Uma nova pesquisa científica projeta que a Amazônia pode perder até 38% de sua floresta até o final do século XXI se as tendências de uso da terra e do aquecimento global continuarem sem controle (25% por mudanças no uso da terra e 13% pelo aumento das temperaturas).
O percentual extrapola o limiar crítico de 20% a 25% de perda, apontado por estudos anteriores como o ponto em que o bioma pode entrar em processo irreversível de degradação ambiental.
O estudo, publicado na revista científica Proceedings of the National Academy of Sciences (Pnas), utilizou modelos de sistemas terrestres com vegetação dinâmica para analisar, de forma integrada, os efeitos combinados do desmatamento e do clima sobre a Amazônia. Essa abordagem representa um avanço em relação a projeções anteriores que consideravam apenas um dos fatores isolados.
Dupla pressão: desmatamento e aquecimento
A pesquisadora Selma Bultan, líder do estudo, destaca que, ao ultrapassar esse limiar, o ecossistema pode começar a se transformar em paisagens semelhantes a savanas, com impactos para a biodiversidade e serviços climáticos globais.
Esse cenário se soma a outras evidências científicas recentes que apontam para mudanças climáticas já em curso na Amazônia, como a transição para condições de calor extremo e secas profundas — situação que traz stress adicional às árvores e reduz a capacidade da floresta de absorver dióxido de carbono.
Impactos já visíveis e consequências locais
Estudos brasileiros mostram que a redução das chuvas e o aumento da temperatura, especialmente durante a estação seca, estão relacionados tanto à perda de cobertura florestal quanto às mudanças climáticas globais.
Além disso, dados de monitoramento indicam que a área de florestas afetadas por incêndios cresceu de forma expressiva nos últimos anos, reforçando a vulnerabilidade do bioma a condições climáticas extremas.
Por que isso importa para o Amazonas
A floresta amazônica exerce papel central no equilíbrio climático do planeta e funciona como um dos maiores estoques de carbono do mundo.
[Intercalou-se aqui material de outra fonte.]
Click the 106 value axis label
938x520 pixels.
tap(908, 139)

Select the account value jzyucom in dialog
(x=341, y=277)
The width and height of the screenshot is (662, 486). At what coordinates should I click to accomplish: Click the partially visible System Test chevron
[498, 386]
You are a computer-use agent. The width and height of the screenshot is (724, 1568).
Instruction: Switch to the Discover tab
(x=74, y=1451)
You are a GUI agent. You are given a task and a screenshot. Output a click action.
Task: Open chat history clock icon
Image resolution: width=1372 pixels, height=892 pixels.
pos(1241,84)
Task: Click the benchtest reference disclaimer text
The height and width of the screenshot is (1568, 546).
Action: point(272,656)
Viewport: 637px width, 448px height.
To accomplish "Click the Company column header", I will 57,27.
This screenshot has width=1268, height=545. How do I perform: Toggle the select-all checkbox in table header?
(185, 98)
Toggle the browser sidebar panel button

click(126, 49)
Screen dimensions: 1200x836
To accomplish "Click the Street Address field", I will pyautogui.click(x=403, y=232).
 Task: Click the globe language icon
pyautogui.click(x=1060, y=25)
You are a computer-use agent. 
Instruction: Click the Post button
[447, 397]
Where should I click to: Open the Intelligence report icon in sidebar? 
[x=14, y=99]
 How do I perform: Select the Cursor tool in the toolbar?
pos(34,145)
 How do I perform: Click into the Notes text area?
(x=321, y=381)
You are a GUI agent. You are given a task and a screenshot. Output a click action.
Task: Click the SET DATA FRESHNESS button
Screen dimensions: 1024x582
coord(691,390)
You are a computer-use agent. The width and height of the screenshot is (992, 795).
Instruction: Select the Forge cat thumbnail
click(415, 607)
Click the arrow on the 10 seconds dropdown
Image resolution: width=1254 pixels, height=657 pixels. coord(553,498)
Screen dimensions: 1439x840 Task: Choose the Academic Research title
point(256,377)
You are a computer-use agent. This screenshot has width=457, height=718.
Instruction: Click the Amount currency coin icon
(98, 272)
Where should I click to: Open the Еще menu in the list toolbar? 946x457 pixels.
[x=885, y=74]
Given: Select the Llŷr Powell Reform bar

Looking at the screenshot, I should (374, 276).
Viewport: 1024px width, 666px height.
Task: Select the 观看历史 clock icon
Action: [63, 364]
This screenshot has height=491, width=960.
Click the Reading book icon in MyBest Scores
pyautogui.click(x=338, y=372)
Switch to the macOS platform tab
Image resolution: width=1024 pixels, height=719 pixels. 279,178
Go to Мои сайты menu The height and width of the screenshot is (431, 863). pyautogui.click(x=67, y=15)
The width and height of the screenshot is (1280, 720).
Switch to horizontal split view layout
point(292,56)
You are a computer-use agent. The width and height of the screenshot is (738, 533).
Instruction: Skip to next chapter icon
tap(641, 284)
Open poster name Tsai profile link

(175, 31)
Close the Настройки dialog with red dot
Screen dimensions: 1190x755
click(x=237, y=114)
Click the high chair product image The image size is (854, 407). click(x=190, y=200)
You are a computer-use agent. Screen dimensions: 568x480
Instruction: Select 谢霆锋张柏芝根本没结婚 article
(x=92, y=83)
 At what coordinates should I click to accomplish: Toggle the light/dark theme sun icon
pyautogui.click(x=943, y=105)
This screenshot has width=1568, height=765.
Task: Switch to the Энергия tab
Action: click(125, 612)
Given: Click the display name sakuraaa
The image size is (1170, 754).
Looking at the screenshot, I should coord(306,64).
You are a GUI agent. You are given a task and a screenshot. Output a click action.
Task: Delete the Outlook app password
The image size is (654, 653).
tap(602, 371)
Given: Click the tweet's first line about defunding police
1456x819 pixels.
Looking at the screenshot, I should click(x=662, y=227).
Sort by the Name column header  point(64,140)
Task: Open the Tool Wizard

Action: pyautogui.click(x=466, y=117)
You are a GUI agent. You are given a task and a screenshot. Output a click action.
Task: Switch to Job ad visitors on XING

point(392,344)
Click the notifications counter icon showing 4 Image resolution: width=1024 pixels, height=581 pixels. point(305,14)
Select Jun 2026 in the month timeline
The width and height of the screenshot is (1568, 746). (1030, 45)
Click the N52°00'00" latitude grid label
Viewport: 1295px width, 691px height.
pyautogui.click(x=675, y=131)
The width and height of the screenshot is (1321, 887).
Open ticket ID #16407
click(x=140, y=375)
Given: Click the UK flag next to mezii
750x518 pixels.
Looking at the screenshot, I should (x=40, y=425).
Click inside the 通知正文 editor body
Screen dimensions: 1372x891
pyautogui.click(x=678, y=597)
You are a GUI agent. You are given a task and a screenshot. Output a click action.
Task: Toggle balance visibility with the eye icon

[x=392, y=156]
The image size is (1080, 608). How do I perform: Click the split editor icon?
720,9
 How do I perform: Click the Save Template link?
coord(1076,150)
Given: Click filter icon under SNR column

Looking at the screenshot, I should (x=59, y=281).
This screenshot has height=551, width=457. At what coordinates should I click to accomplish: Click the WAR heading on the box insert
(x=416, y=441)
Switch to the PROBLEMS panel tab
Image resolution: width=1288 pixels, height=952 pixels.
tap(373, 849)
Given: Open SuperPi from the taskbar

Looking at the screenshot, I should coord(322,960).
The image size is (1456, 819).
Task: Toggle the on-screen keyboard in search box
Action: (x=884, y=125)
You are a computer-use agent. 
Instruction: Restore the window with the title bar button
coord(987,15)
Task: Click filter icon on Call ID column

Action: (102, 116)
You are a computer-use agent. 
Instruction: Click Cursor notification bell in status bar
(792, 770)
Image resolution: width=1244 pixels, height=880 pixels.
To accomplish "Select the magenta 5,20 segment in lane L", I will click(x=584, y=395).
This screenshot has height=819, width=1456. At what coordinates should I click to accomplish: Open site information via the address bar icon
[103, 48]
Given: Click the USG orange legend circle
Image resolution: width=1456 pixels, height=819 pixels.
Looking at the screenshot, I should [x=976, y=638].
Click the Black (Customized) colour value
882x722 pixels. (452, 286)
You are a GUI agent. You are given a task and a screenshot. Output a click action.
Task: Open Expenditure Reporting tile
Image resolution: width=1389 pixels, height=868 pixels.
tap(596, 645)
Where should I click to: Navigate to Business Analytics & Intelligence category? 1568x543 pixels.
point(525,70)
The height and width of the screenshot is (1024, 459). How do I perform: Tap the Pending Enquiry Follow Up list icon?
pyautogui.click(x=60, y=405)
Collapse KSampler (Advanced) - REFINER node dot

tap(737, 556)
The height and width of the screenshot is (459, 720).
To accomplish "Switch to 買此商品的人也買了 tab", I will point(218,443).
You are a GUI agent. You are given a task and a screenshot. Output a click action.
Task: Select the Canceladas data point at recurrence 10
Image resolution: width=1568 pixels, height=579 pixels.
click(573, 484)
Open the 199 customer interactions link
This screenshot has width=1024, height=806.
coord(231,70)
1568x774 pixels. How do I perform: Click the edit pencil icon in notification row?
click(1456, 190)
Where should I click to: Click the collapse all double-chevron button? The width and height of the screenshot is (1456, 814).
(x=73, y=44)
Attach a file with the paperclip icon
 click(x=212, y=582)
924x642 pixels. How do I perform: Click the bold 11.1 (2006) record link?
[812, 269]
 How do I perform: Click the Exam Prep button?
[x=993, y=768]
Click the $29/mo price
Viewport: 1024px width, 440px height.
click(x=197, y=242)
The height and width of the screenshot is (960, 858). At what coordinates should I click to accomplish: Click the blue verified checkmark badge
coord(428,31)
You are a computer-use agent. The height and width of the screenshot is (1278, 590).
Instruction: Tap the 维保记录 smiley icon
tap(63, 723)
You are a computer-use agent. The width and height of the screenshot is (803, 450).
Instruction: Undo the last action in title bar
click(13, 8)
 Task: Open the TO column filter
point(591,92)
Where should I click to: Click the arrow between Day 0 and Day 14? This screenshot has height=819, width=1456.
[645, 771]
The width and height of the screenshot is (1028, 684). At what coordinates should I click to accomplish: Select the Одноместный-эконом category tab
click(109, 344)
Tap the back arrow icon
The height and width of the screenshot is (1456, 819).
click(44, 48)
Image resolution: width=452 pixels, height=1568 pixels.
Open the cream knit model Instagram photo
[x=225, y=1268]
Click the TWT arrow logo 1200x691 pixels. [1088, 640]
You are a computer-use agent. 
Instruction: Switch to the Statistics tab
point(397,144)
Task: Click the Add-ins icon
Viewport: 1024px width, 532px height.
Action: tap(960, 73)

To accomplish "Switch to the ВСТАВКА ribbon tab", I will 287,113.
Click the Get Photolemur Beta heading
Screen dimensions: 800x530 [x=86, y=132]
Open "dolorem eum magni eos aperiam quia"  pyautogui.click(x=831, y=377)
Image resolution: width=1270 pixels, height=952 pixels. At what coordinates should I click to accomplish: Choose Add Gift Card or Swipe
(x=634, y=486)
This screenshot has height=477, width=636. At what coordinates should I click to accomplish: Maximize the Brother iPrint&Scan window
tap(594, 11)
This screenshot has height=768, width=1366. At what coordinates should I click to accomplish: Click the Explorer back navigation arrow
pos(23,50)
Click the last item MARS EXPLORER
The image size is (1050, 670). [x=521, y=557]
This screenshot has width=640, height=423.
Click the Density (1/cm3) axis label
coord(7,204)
Quando esse sistema se fragiliza, os impactos deixam de ser abstratos e passam a atingir diretamente o cotidiano da região, com efeitos sobre o clima, a produção agrícola, a disponibilidade de água e a vida de populações tradicionais e urbanas.
Ao perder a capacidade de reciclar umidade, a floresta altera os regimes de chuva em amplas áreas da América do Sul. Esse processo compromete cadeias produtivas, pressiona a segurança alimentar e amplia a vulnerabilidade de regiões que dependem da regularidade climática.
Caso a tendência de degradação persista, o dano extrapola as fronteiras do Amazonas. A redução da cobertura florestal enfraquece a capacidade do bioma de absorver gases de efeito estufa e acelera a liberação de carbono, colocando em risco o equilíbrio climático global.